Assume that a procedure yields a binomial distribution with a trial repeated n times. Use the binomial probability formula to find the probability of x successes given the probability p of success on a single trial. n=19, x=15 p=.85, find P(15)
To find the probability of exactly x successes (P(x)) in a binomial distribution, we can use the binomial probability formula:
P(x) = (nCx) * p^x * (1 - p)^(n - x)
Where:
- n is the number of trials
- x is the number of successes
- p is the probability of success on a single trial
- (nCx) represents the combination or "n choose x" which is calculated as n! / (x!(n - x)!)

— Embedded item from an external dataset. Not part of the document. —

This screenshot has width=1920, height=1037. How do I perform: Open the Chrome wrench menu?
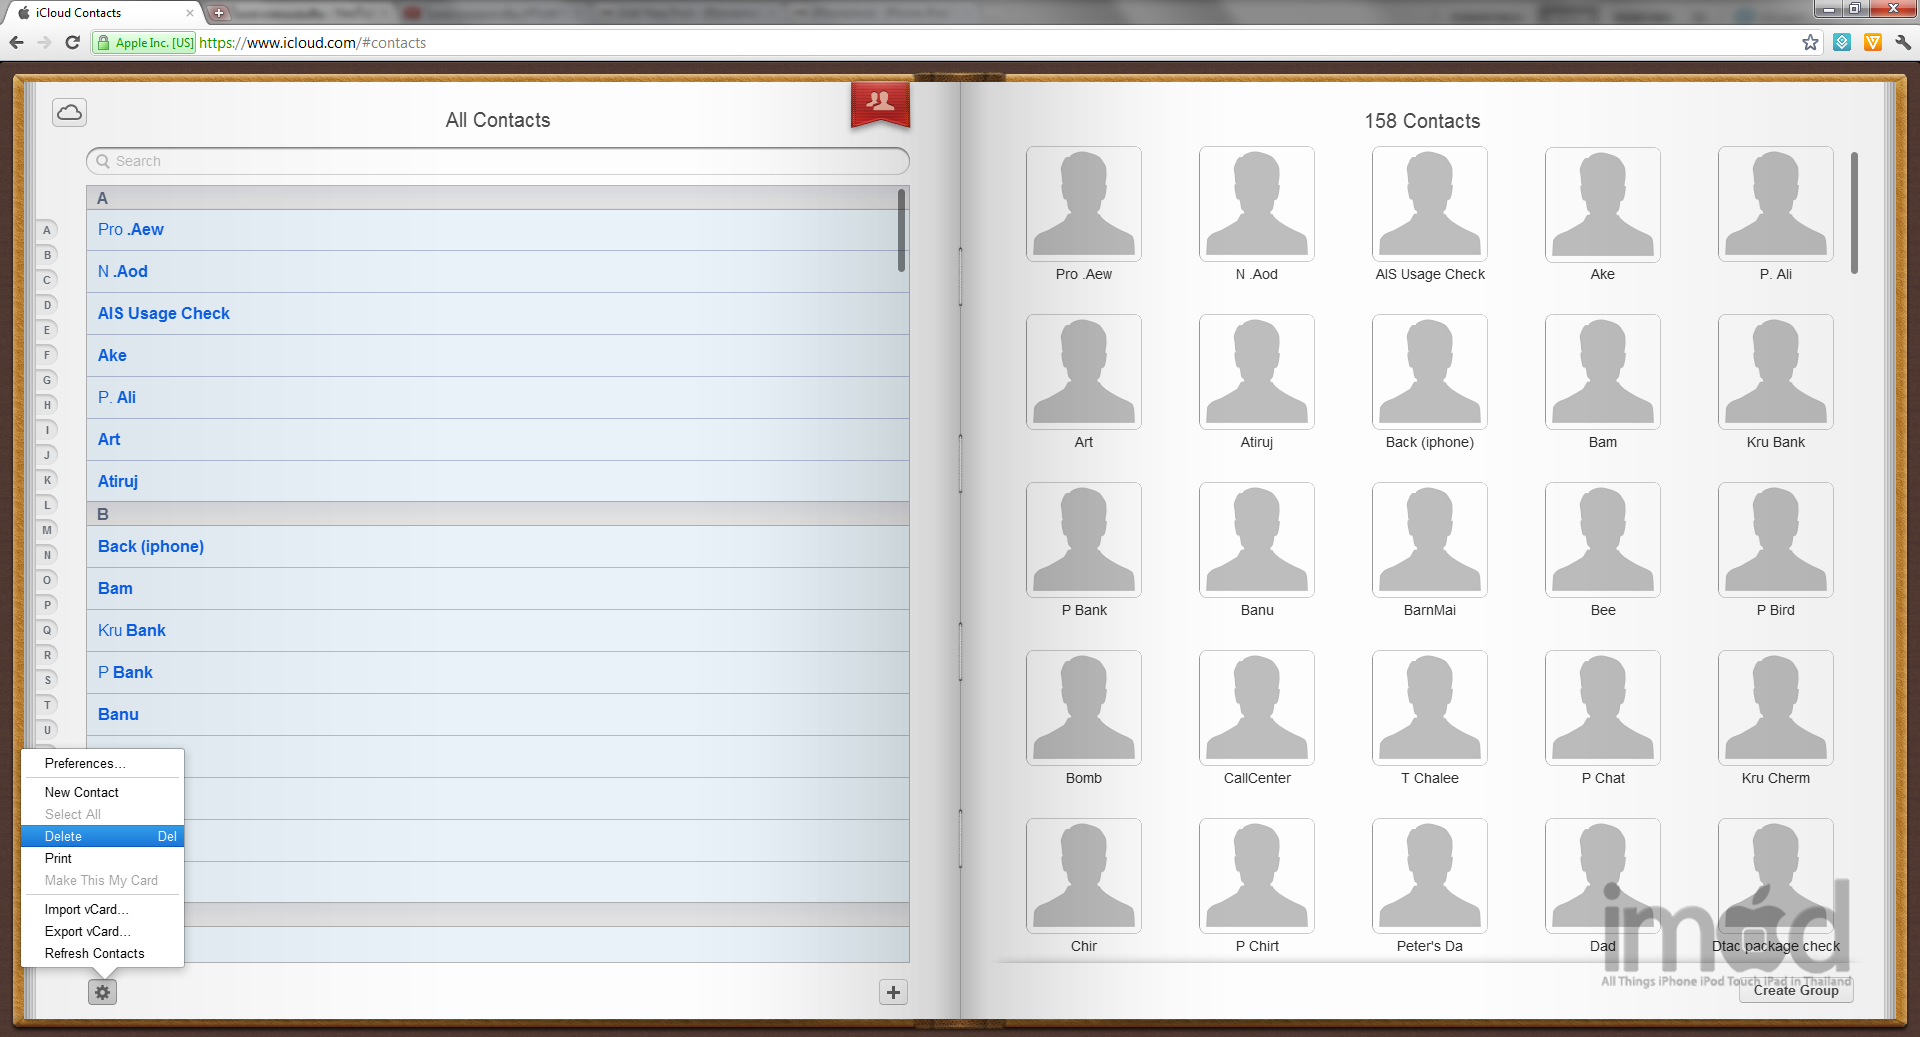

In this case, n = 19, x = 15, and p = 0.85. We need to find P(15).
Using the provided values, the calculation becomes:
P(15) = (19C15) * (0.85)^15 * (1 - 0.85)^(19 - 15)

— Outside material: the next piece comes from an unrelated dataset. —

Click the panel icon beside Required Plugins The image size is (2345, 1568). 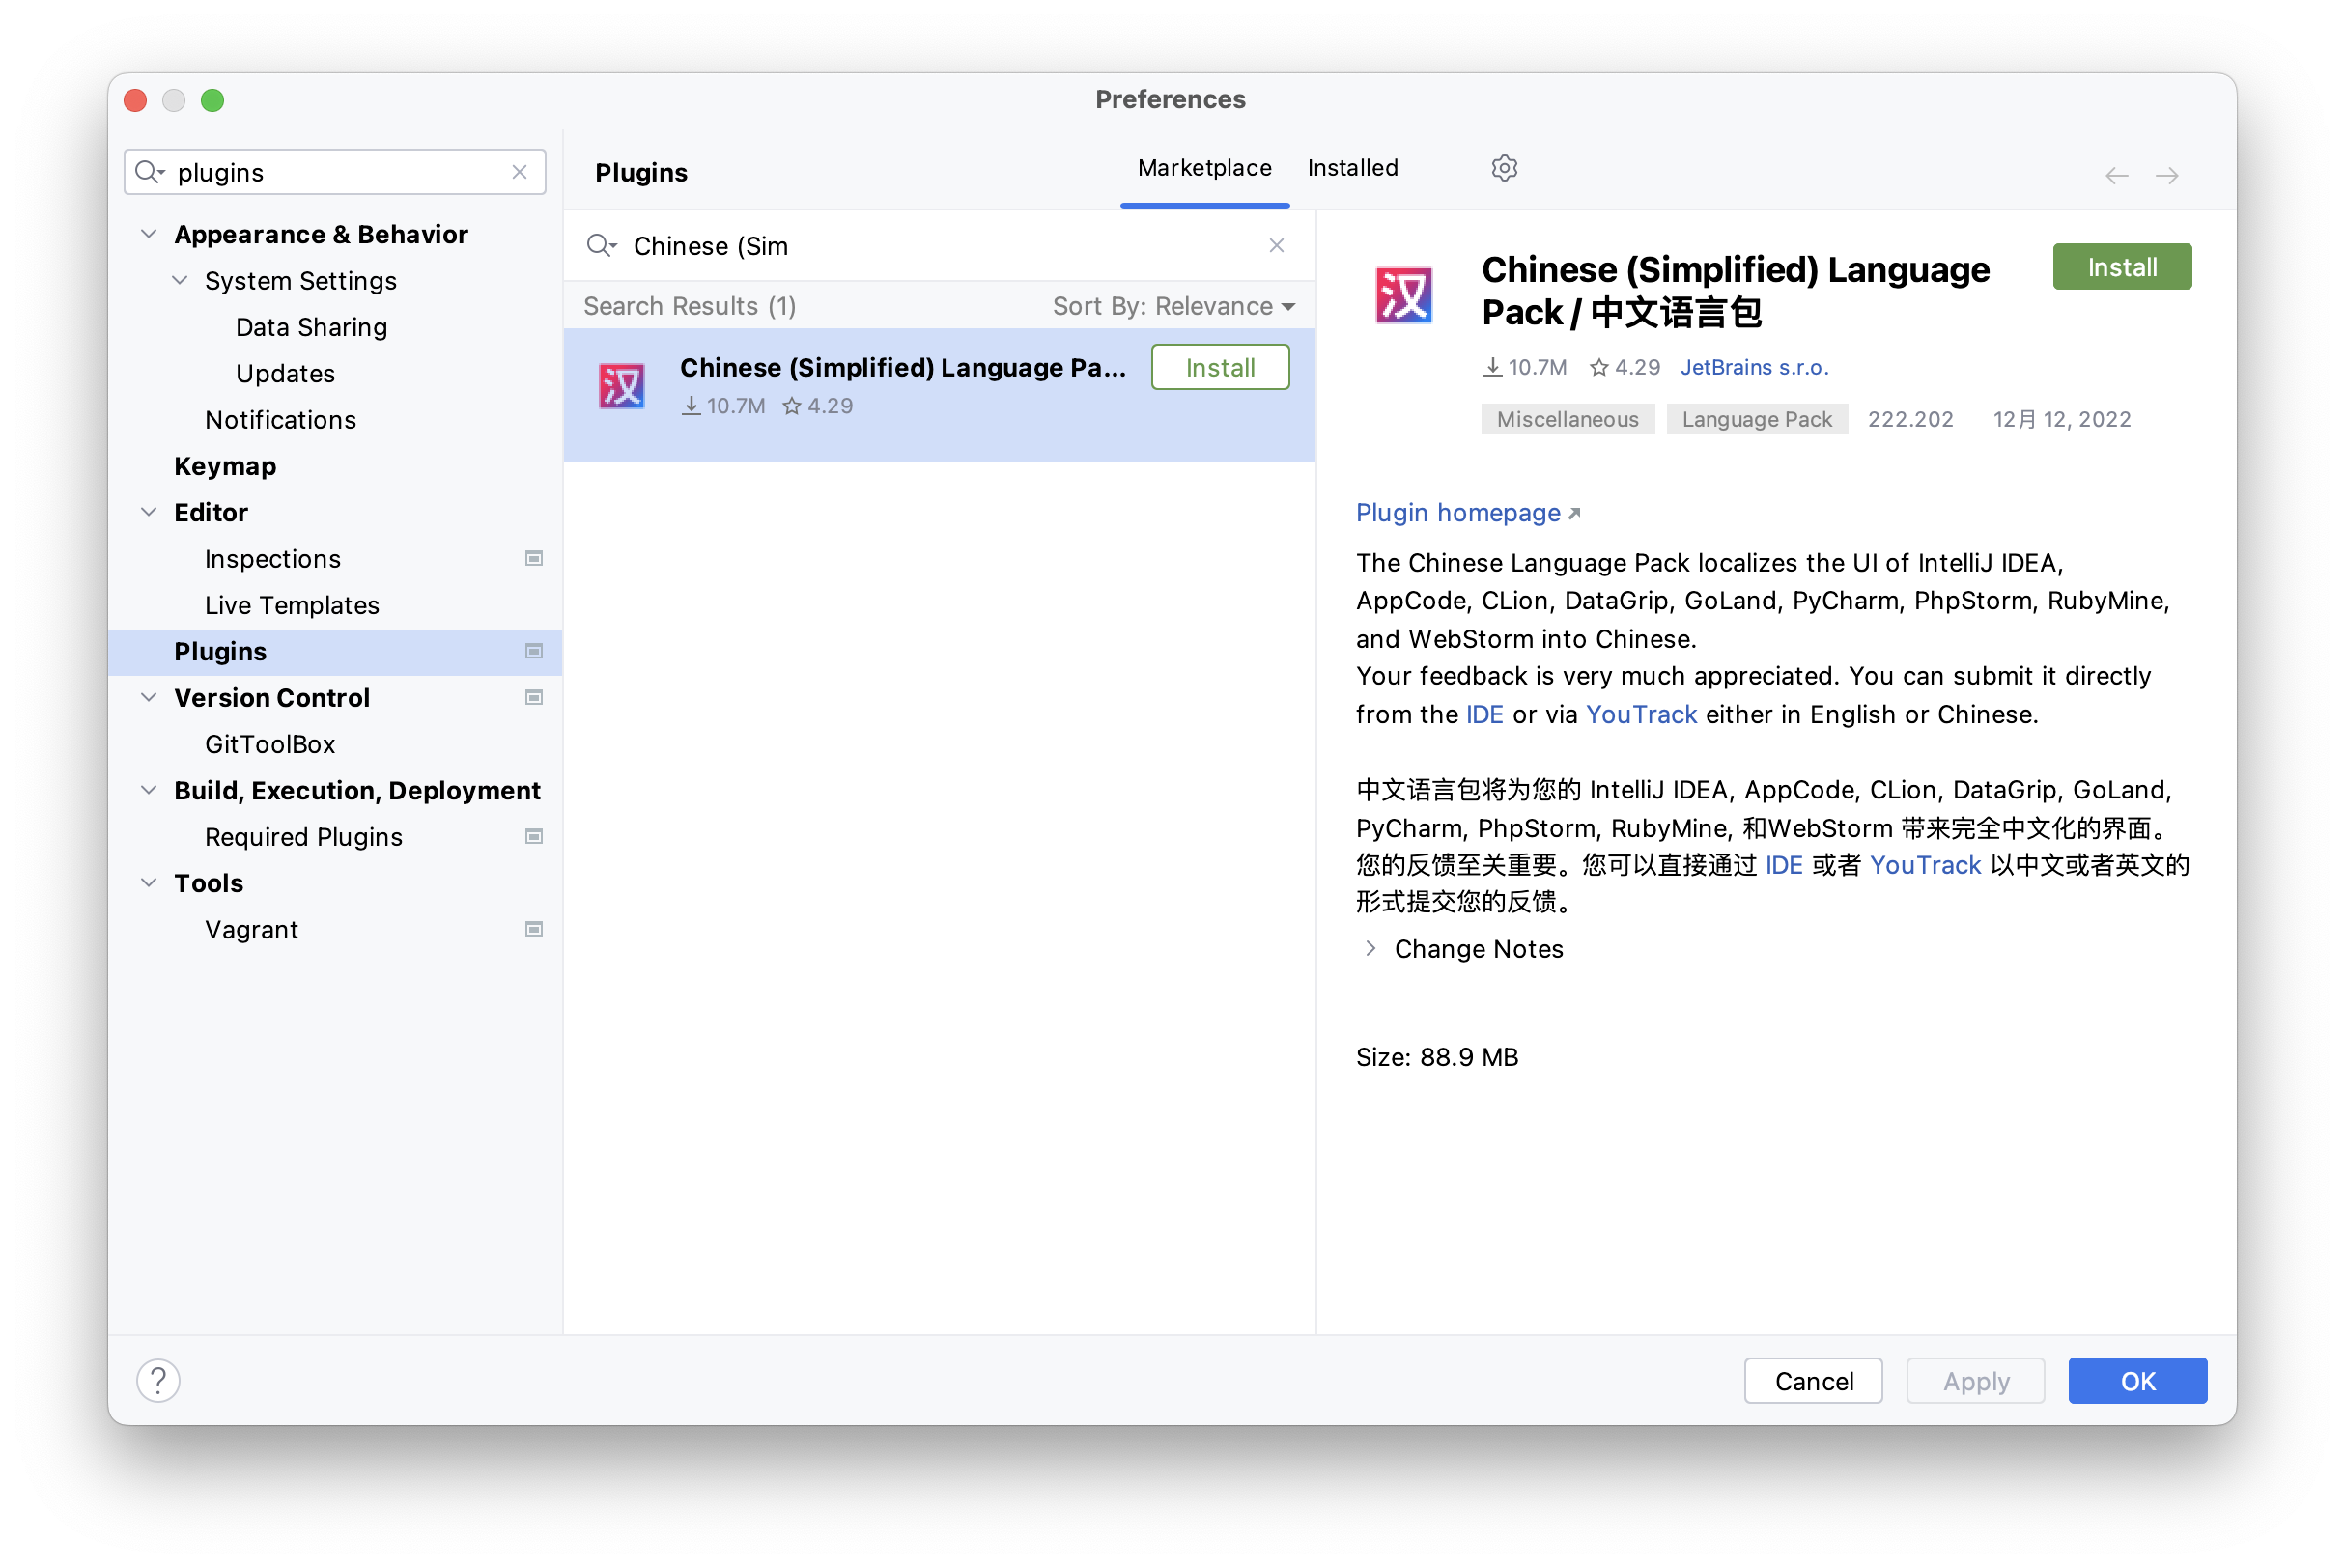click(x=534, y=836)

Now, let's break down each component of the formula:
1. (19C15) = 19! / (15!(19 - 15)!) = (19 * 18 * 17 * 16) / (4 * 3 * 2 * 1) = 38,760 / 24 = 1,615
2. (0.85)^15 = 0.085^2 * 0.85^13 = 0.00075 * (0.85^13) ≈ 0.00075 * 0.036 = 0.000027
3. (1 - 0.85)^(19 - 15) = 0.15^4 = 0.00050625
By substituting these values back into the formula, we have:
P(15) = 1,615 * 0.000027 * 0.00050625 ≈ 0.0213
Therefore, the probability of having exactly 15 successes (x = 15) in a binomial distribution with n = 19 trials and p = 0.85 is approximately 0.0213.